Out of Town News, a Harvard Square Fixture for 60 Years, Has Closed

The Harvard Square institution closed for good on Halloween.

Update, 11/1 11 a.m.: Out of Town News officially shut its doors for good on October 31, according to multiple reports. “We are like family,” Mohammed Rahman, who has worked at Out of Town for 22 years, said of his coworkers on the newsstand’s last day in operation. “I feel very sad in my heart.” Arts programming nonprofit Culture House is set to temporarily take over the space starting sometime in November or December, per the Boston Globe.


It outlasted the World’s Only Curious George Store, Tealuxe, John Harvard’s, and Crema Cafe. It survived as the Boston Evening Traveller, the Boston Post, the Boston Phoenix, and the Improper Bostonian folded. There were whispers of closures in 2008 and 2016, but still, it stayed.

Now, however, it looks Harvard Square’s Out of Town News newsstand is really taking its final bow. As first reported by the Cambridge Day, renovation plans for the square have pushed the Cambridge fixture out of its iconic structure to make way for a new visitor information booth—and while renovations aren’t scheduled to begin until the spring, the stand will likely sell its final newspaper by October 31, according to leasing documents. In the interim, the stand will be replaced by “artwork,” the Department of Public Works says.

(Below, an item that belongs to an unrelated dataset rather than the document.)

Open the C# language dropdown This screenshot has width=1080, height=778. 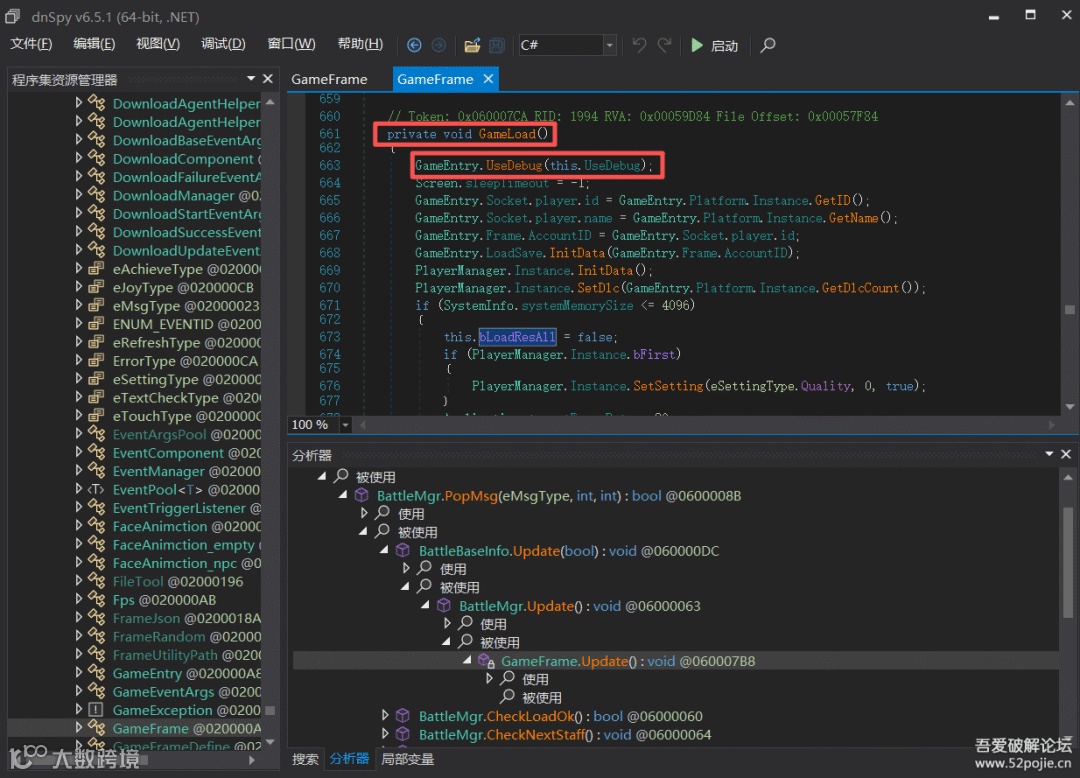[609, 45]
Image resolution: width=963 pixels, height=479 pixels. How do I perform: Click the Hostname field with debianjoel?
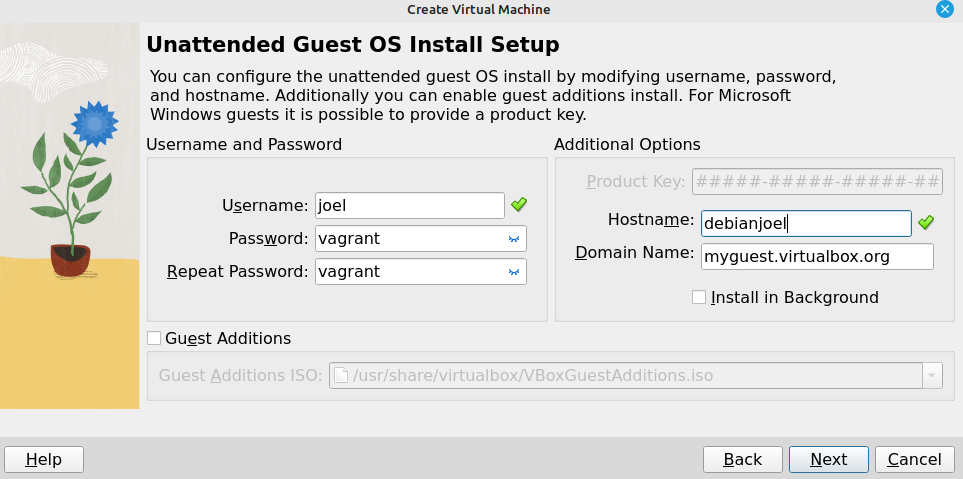point(806,224)
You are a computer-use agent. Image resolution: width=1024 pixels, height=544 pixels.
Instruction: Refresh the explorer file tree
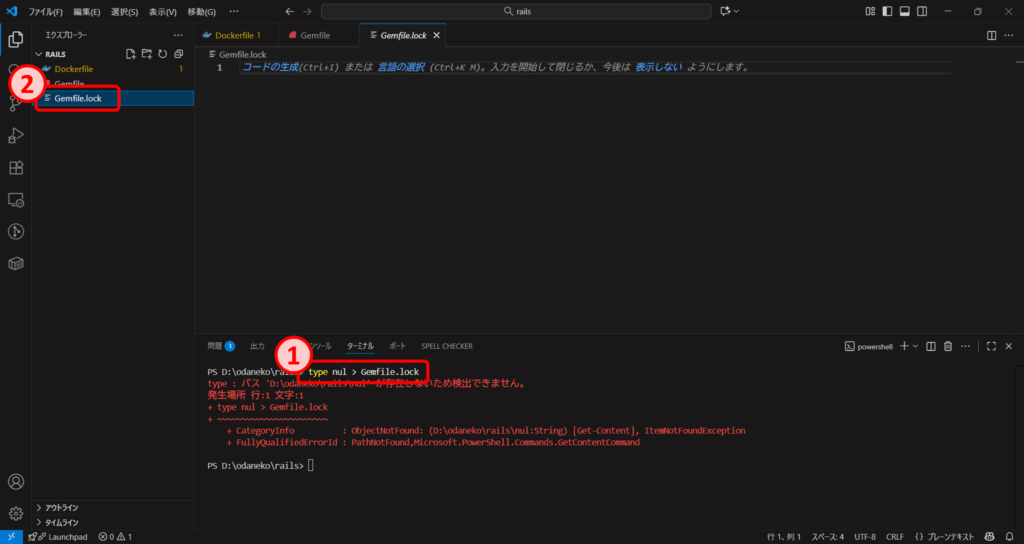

While the structure that houses Out of Town will remain intact (it’s listed on the National Register of Historical Places), this is the end of the road for the newsstand itself, which has been in operation in the square for over 60 years.

1955: The Harvard Square Kiosk that would later house Out of Town News. Courtesy of Cambridge Historical Commission Collections.

The original Out of Town news structure in 1955. MIT; Cambridge Historical Commission, MIT Museum collection.

Out of Town News was founded in 1955 by Sheldon Cohen, who would later earn the title of the “Unofficial Mayor of Harvard Square” for founding one of the Square’s most beloved businesses. Cohen and his father used to hawk newspapers outside the square’s T station, and after his father died, Cohen kept up the family business by establishing Out of Town News and employing young Cantabrigians (including former Mass. senator and Cambridge mayor Anthony D. Galluccio) to sell papers on the street, as he once did.

The newsstand first lived in a small building adjacent to its current location, which was an entrance to the Harvard Square T station at the time. It moved into the structure in 1985, where it quickly became known for its vast selection of international newspapers, obscure journals and hobby publications. In its heyday, the stand sold up to 600 London papers on Sundays and 1,500 Irish papers a week.

The Out of Town News Kiosk in 1985 before its move into the former Harvard Square subway head. Courtesy Cambridge Historical Commission Collections.

The Out of Town News kiosk after its 1985 move. Courtesy Cambridge Historical Commission Collections.

But, of course, that heyday has come and gone. In recent years, sales have faltered, with most visitors skipping over Italian Vogue and Foreign Affairs to the newsstand’s convenience store items.

“The world has changed,” John P. DiGiovanni, a developer and president of the Harvard Business Association, told the New York Times in a 2016 story about Out of Town’s future. “People are not getting their news that way.”

So, Out of Town News has become, in recent years, a spot for tourists to buy tickets for guided visits around the Yard and hip undergrads to stock up on cigarettes. But it’s also the place where Julia Child used to browse for German and Italian cooking magazines and John Kenneth Galbraith picked up his daily Le Monde. Robert Frost once stopped by to get directions to a reading.

And in January 1975, a 21-year-old man named Paul Allen was browsing the kiosk when he came across that month’s Popular Electronics, whose cover featured a photo of the “World’s First Minicomputer Kit.” He bought the magazine so he could show it to a friend—Bill Gates.

“I can still remember grabbing the Popular Electronics as if it was yesterday,” Allen said in 2008.

In making this sale, did Out of Town News unwittingly bring about its own demise? Now, 44 years after Allen left the stand with Popular Electronics in hand, crowds mill around Out of Town News, glued to phone screens that offer more access to the world than a 500-square foot kiosk in Harvard Square ever could. It’s hard not to notice—and be a little saddened by—the irony.